True Review Movie – Hindi- Pyaar Ka Punchnama 2
by Niharika Puri October 18 2015, 3:47 pm Estimated Reading Time: 2 mins, 50 secsCritics rating : 3 Stars
Cast : Kartik Aaryan, Nushrat Bharucha, Sonalli Sehgall, Ishita Sharma, Omkar Kapoor, Sunny Singh.
Direction : Luv Ranjan
Produced : Abhishek Pathak
Written : Rahul Mody, Tarun Jain & Luv Ranjan
Genre : Comedy.
Duration : 136 Mins
And the punches begin!
Fans of the earlier instalment will know that unabashed lady-bashing shall follow. Accusations of misogyny will fly thick from certain quarters but the film does what few manage to do for most part – remain consistently entertaining. It is this facet that can excuse the inconsistency in certain characters.
The template remains the same from the earlier film – three roommates living in a spacious Delhi apartment and doing well for themselves. This is despite the bickering in the beginning over how Tarun/Thakur (Omkar Kapoor) is the most well-off of the lot. Set the same story in Mumbai and girls would be the least of their troubles.

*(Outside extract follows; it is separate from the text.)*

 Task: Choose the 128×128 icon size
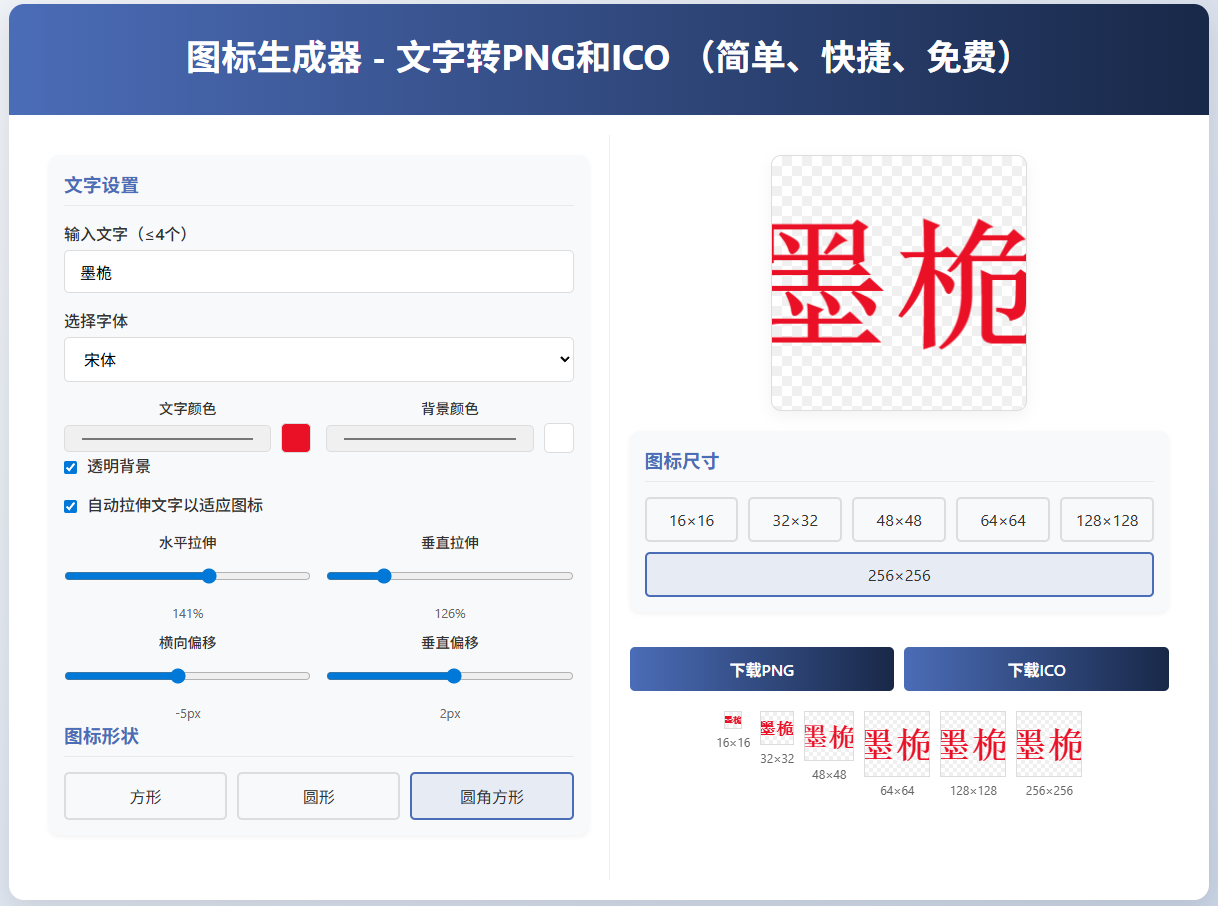tap(1106, 519)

Completing the goofy trio are Anshul/Gogo (Kartik Aaryan) and Siddharth/Chauka (Sunny Singh), who are perennially sparring but the matters are trivial and it is all in good humour. The three boys meet three different girls around the same time. Gogo hooks up with the air-headed Ruchika/Chiku (Nusrat Bharucha), Chauka dances to “Didi tera devar deewana” with Supriya (Sonnalli Seygall) at a Meerut wedding and Thakur eyes Kusum (Ishita Raj) at the gym. The lattermost scene is a little too predatory and voyeuristic on the lady’s derriere to look romantic or funny, but wait until you see the scene where they strip-tease for each other on their first date. They use music cassettes as background score during their erotic swivelling. Cassettes!

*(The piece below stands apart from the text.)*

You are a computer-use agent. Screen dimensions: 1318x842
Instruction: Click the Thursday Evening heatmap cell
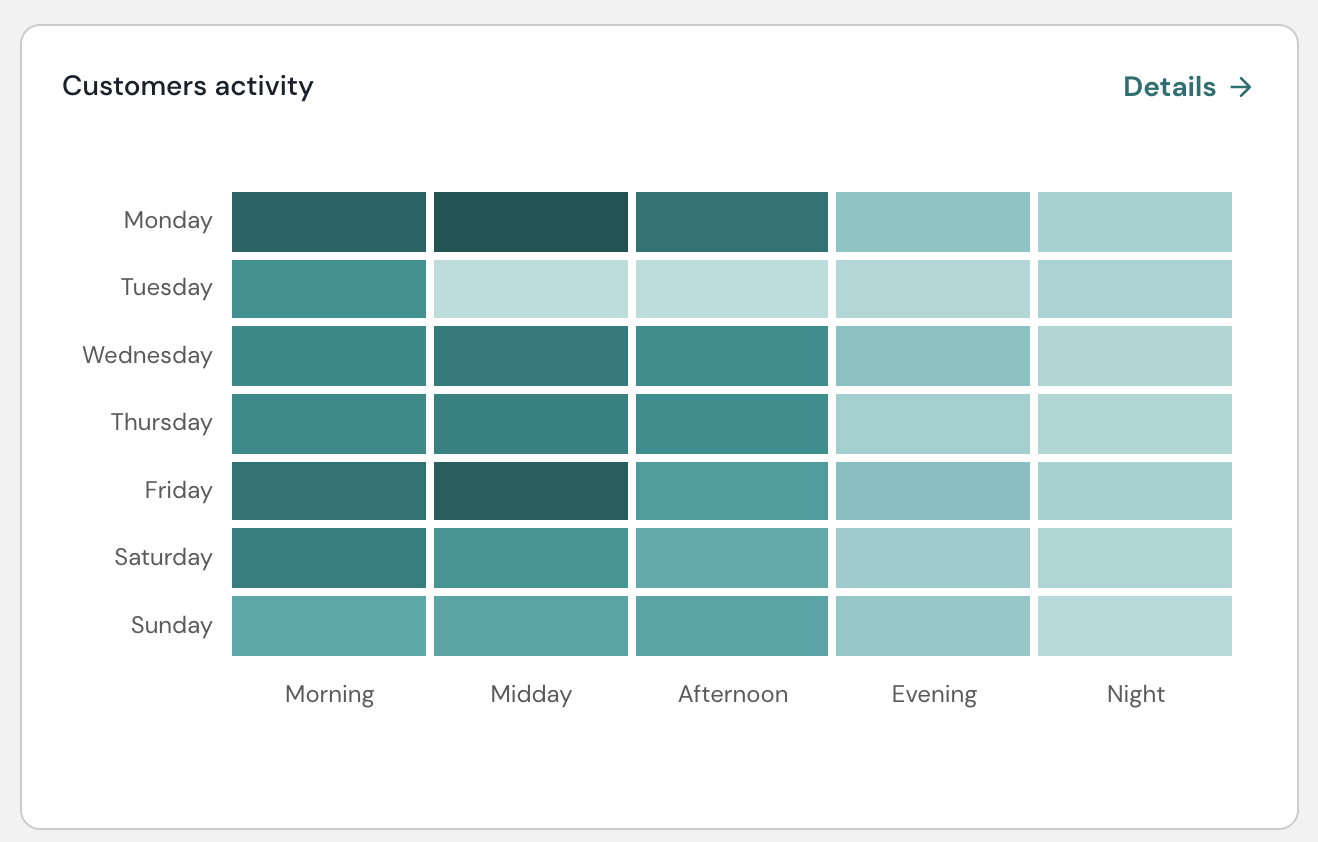pyautogui.click(x=933, y=424)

Gogo and Chiku’s courtship is predictably the first to go south. High maintenance gal and spineless lad? Grab some popcorn.
Sid and Supriya hit it off but her reluctance to break the news to her parents ought to have triggered some alarm bells. What should have sent them blaring was when her parents make the tech-savvy Sid create a matrimonial account for her. Despite a bitter break-up, he sleeps with her (bad move, bro).

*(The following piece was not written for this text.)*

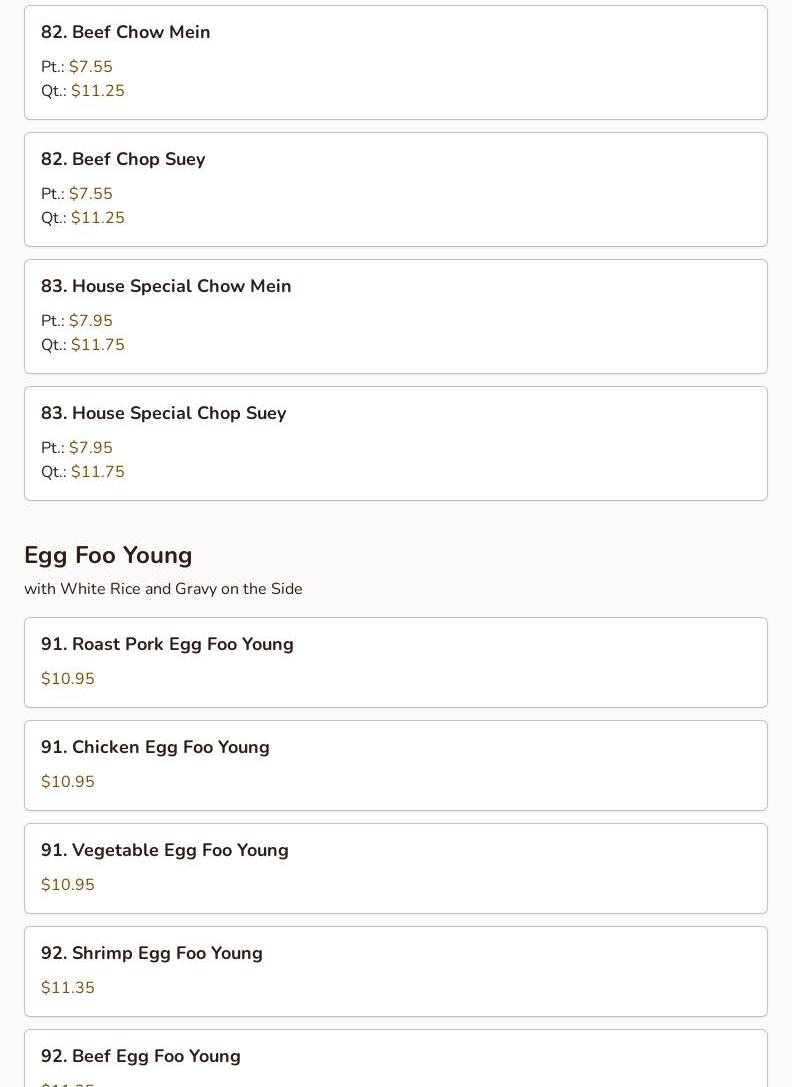Choose Beef Chow Mein quart price $11.25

Thakur and his “Thakurain” have their own monetary disagreements. Why does Kusum, who seems hell-bent on going dutch suddenly emerge as someone with a gold-digging streak? It seems contrary to her character.
The sequel features four of the six actors from the key cast and shuffles the characterisation of the women from the earlier film. We still get the shrill tantrum-thrower, the girl who keeps the boyfriend hanging and the brat. There is also a trip to Krabi, Thailand (how do the characters afford it?), much like the Goa trip in the earlier story. Most memorably, we get a longer monologue from Kartik Aaryan ranting about iniquities women heap upon men.
Yet somehow the sequences do not feel recycled but possess a freshness of their own. Despite the repetitive loop of angry texts and the boys going to pacify their respective girlfriends, there are winning moments like the interval point scene where they all issue a relationship warning which parodies the anti-smoking adverts.
The humour targets the ditzy girlfriends (but hey, they let the girls walk all over them initially) but is oodles of fun. The singles can sigh with relief while witnessing the petty squabbles while couples can chuckle over the follies of the fools who rush in.